Laughing Mommy, though, said, “Those people are NUTS! Like it can make that much difference. As I was saying to HirsuteDad last night, ‘I really don’t think they have any axe-murderers on staff’.”

Well, exactly.

A happy, sensible momma. Relaxed. Grounded. So when I answer her by saying, among other things, that I’d had my final physiotherapist appointment that afternoon, and that an adult friend had sat with the kids during nap/quiet time for an hour and a half, I had no idea I was dropping a bomb.

That night I get a phone call. She wanted to let me know that she was concerned that I’d done that. She didn’t feel comfortable with anyone but me caring for the children.

I reminded her that this option is in the contract. She’d forgotten. I informed her that I’ve done this before. She was surprised. (I don’t always mention it to the parents when I’ve been out – it’s not something their child did, and often I don’t think of it during the buzz of hometime, which is more focussed on how Junior ate and slept and diapered, and whether she’s bitten anyone again, and how the potty training is going, and how good he’s getting at sharing, and all the new words she’s learning… That kind of stuff.) Still, her son has been with me close to three years. I’ve popped out during that time, and I must have told her at least a couple of times.

“Well, I’m okay with you leaving someone else for a short time.” Oh, phew. I was beginning to worry a bit. This sounds more like the sensible mom I know and love. “Like if your husband watches them while you take out the garbage.” Hello? Do YOU hire a sitter to take out the garbage if YOUR husband isn’t home? Oh, dear. Perhaps not as sensible and grounded as I’d thought. However, professionalism doesn’t allow me to snort at something a client says, and her feelings are real and sincere. It is not for me to mock her. (To her face, anyway. I ask you, Internet, do you hire a sitter when you’re alone and need to take out the garbage? Remembering that we are city folk, and it’s probably a 30-foot round trip.)

We resolve this issue with a compromise. She allows me my right to arrange suitable back-up when necessary; I agree that I will let her know in advance so that she has the option of keeping him home at that time. She’s happy with this. I’m all right with it, too. I’m surprised that it was an issue for this mother in particular, but we’ve come to an agreement that accommodates her needs and doesn’t discommode me.

Ten days later, my son is home during exams. There are only three children here, and they’re all napping. “I’m going to pop out and get myself a coffee,” I tell Adam, almost 17, and, what with having grown up living in a daycare, a boy with more baby experience than most first-time parents. “You mind keeping an ear open for the kids? I’ll be back in twenty minutes.” And out I go.

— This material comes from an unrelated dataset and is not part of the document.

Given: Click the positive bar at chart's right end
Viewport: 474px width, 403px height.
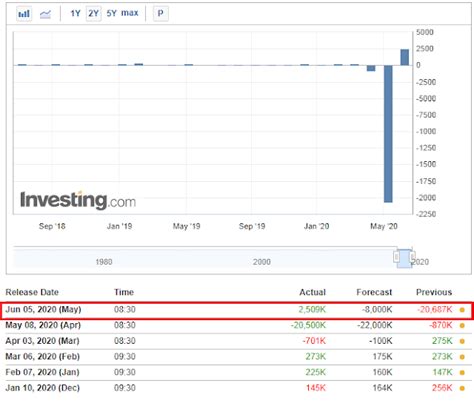Looking at the screenshot, I should tap(405, 57).
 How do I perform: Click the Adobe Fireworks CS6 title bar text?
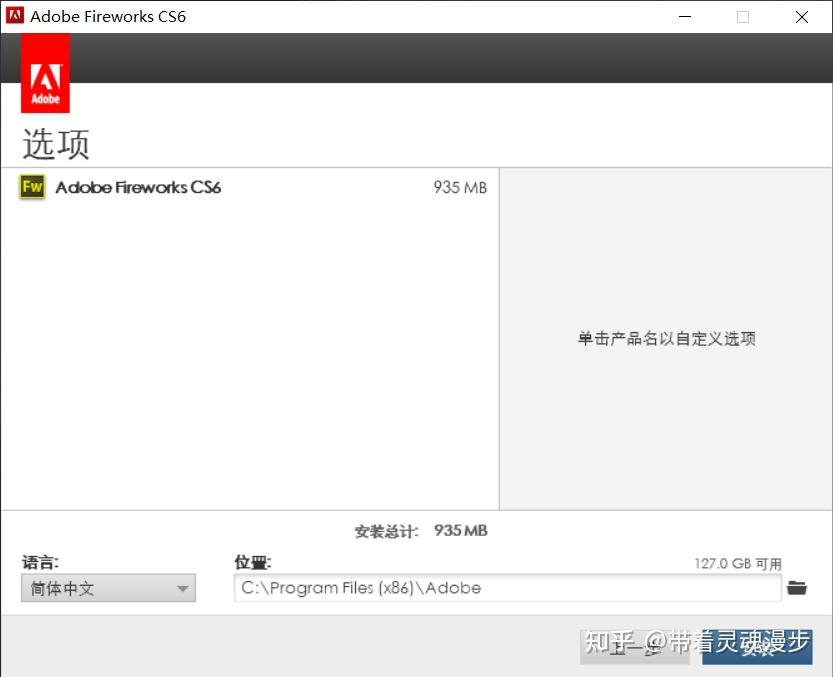[x=108, y=16]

Mine is an isolating job. You know how much effort it can be to get out with one child. Imagine how much more constrained you’d be with five. My parents can all have one or two coffee breaks a day – coffee breaks where they can leave their office and stretch their legs, and get a bit of fresh air. I’m lucky – very lucky – to do this once a month. I don’t think I’ve ever done it twice in one month. (Without the kids, I mean. I take the kids to coffee shops all the time…) So here I have an opportunity to take my once-in-four-to-six weeks coffee break! Wahoo!!

Halfway to the coffee shop, I realize, “I’m out of the house, and I didn’t call Laughing Mom!” Damn! Thank God she works in a suburb way to the west. But now I’m all tense and nervous. Jumpy. “What if she calls while I’m out? What if one of her friends sees me?” This was supposed to be a little treat! Now it’s a subversive venture, fraught with peril. I then realize, “This alerting her to my every absence is a pain in the butt!”

This is why it’s in the contract. From time to time, I will have necessity, or simply, as in this case, opportunity, to be out of the house during daycare hours. I put it in the contract that I may arrange substitute for myself at my discretion so that it can be done easily. Yes, they hired me, and trust me to care for their child. They did not hire anyone else. But, I reply, they hired me and trust me. This could – should?? – reasonably include trusting my judgment as to appropriate back-up, trusting me not to endanger their child.

If I allow them input, then I will be stuck wrangling who is appropriate, and for how long, and how much notice do they need, and can Mary sneak out for a coffee during naptime… This would be running my business by committee, and you know, you just know, that in every bunch of parents, there’s going to be one neurotic, over-protective parent who would have me chained to their child, interacting, stimulating, soothing, educating, at all times. Even though I, the queen of benign neglect, believe that’s actively bad for a child. I’ve never much liked committees.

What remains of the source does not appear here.